• DESCRIPTION OF THE TASK
Omit the pictures. Print each entry below exactly.

- - - -

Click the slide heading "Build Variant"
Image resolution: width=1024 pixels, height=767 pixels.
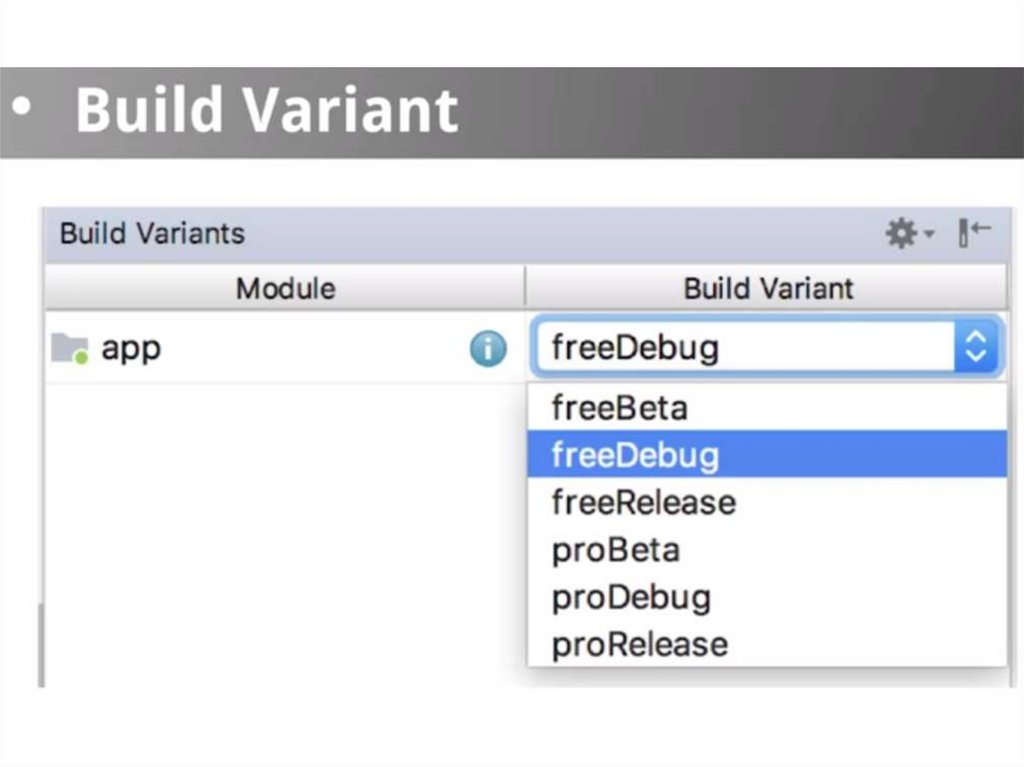(266, 110)
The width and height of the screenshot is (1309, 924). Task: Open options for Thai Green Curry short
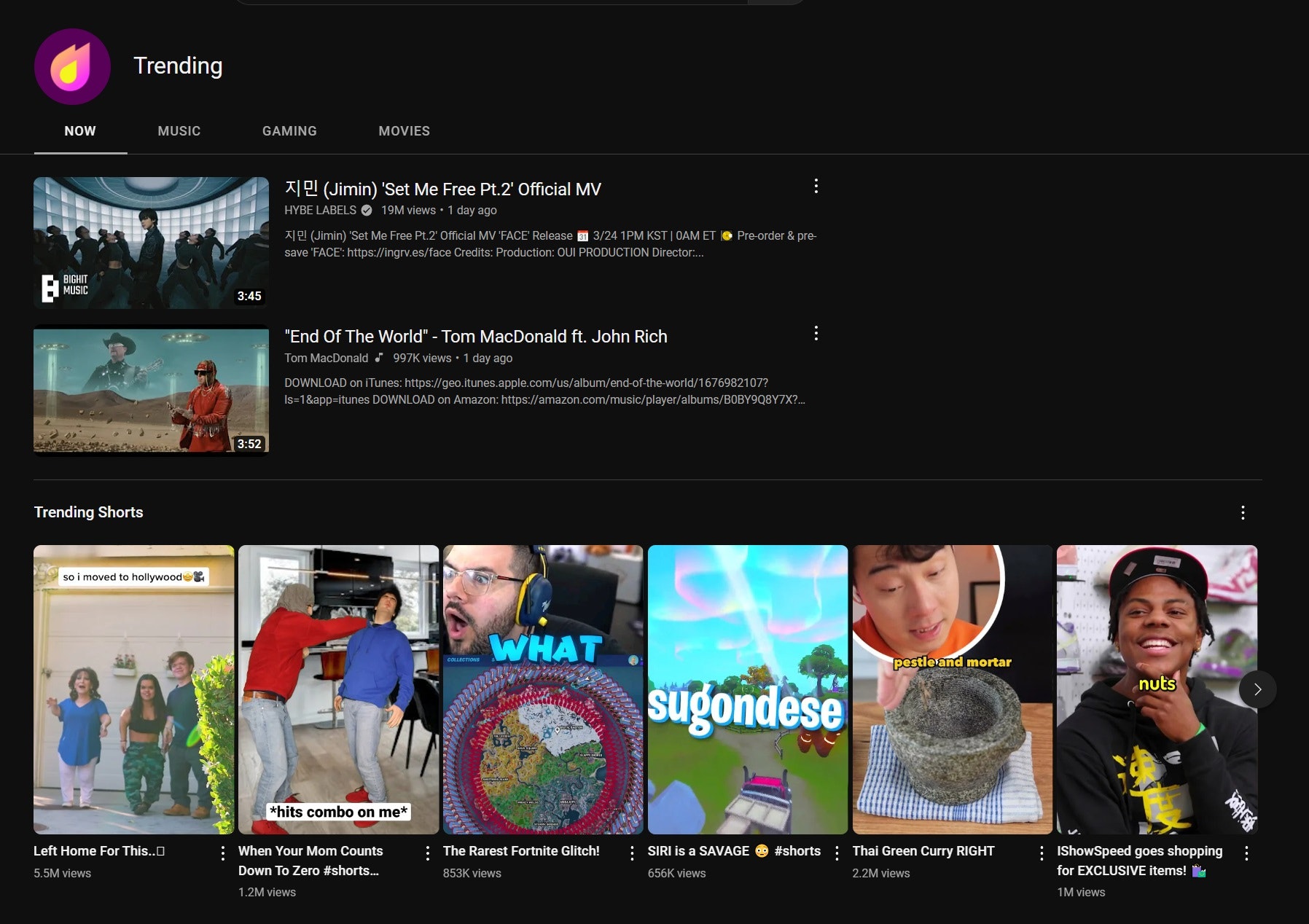(x=1042, y=853)
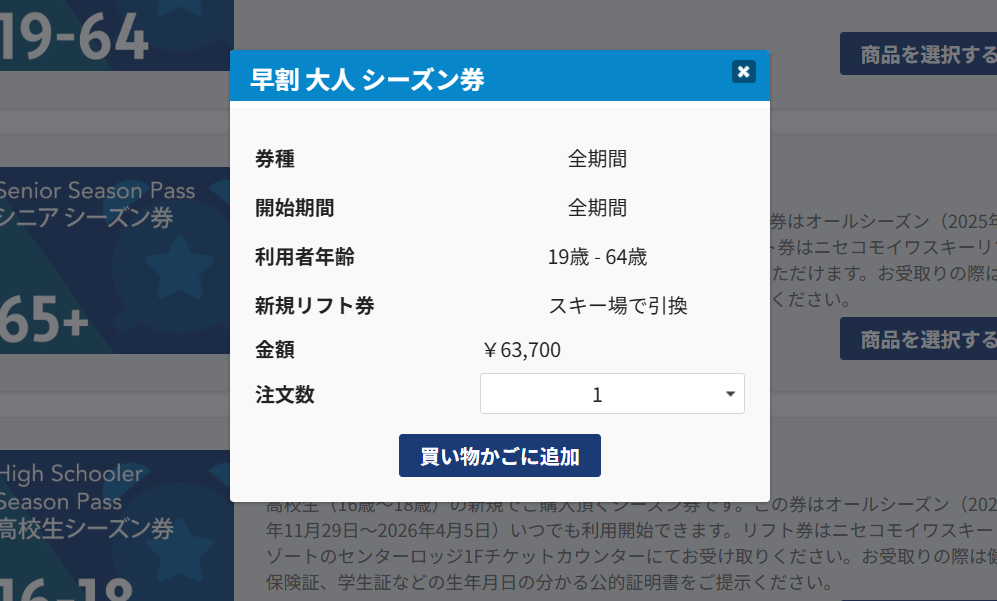Click the 券種 label in the dialog
997x601 pixels.
[x=275, y=158]
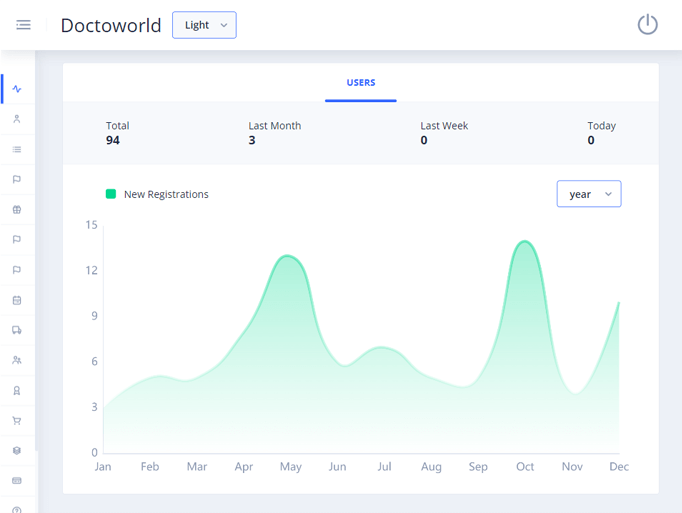Click the green New Registrations legend swatch
This screenshot has height=513, width=682.
111,194
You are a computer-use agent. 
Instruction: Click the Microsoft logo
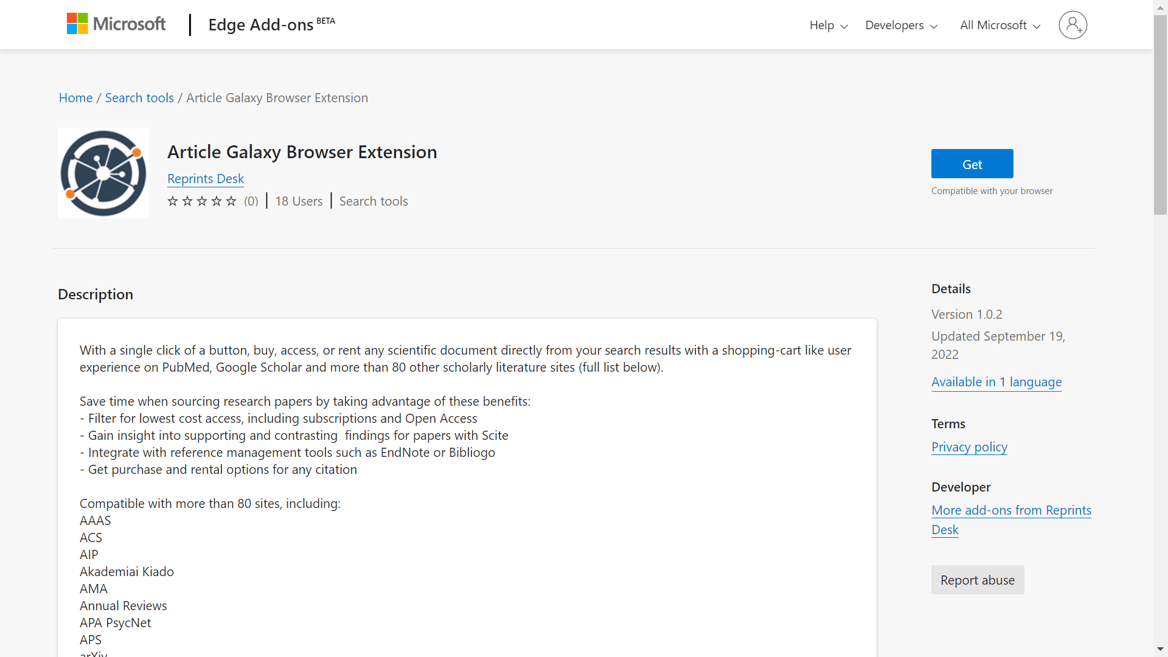point(116,23)
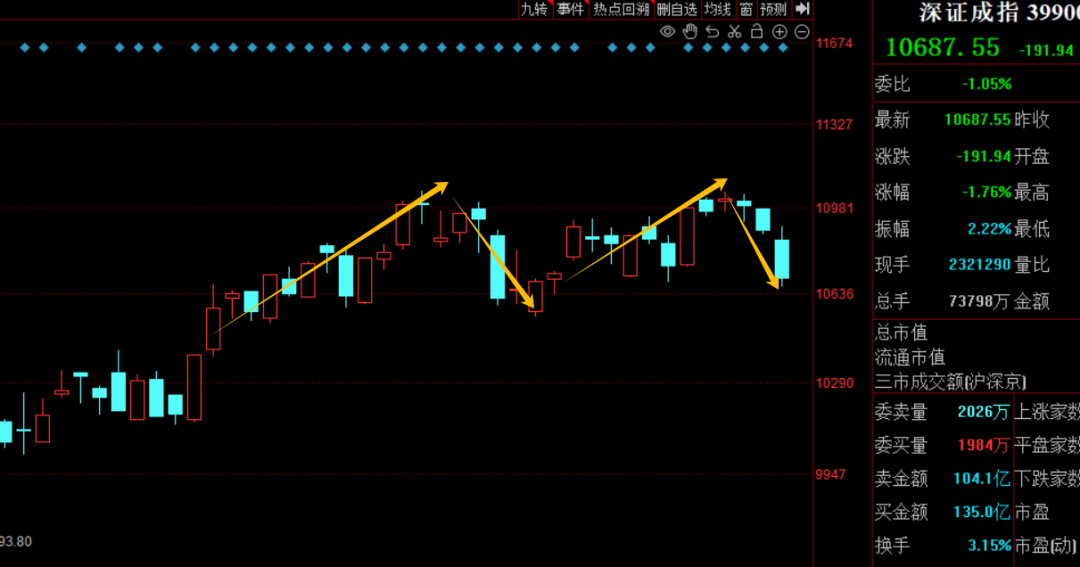Zoom in with the plus icon
The image size is (1080, 567).
coord(780,32)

- - - -

• WRITTEN SOLUTION
Click the slide heading "Build Variant"
Image resolution: width=1024 pixels, height=767 pixels.
(266, 110)
The width and height of the screenshot is (1309, 924). Task: Open options for Thai Green Curry short
(x=1042, y=853)
Click the 券種 label in the dialog
997x601 pixels.
[x=275, y=158]
Click the green New Registrations legend swatch
This screenshot has height=513, width=682.
111,194
You are a computer-use agent. 
Instruction: Click the Microsoft logo
point(116,23)
Zoom in with the plus icon
The image size is (1080, 567).
coord(780,32)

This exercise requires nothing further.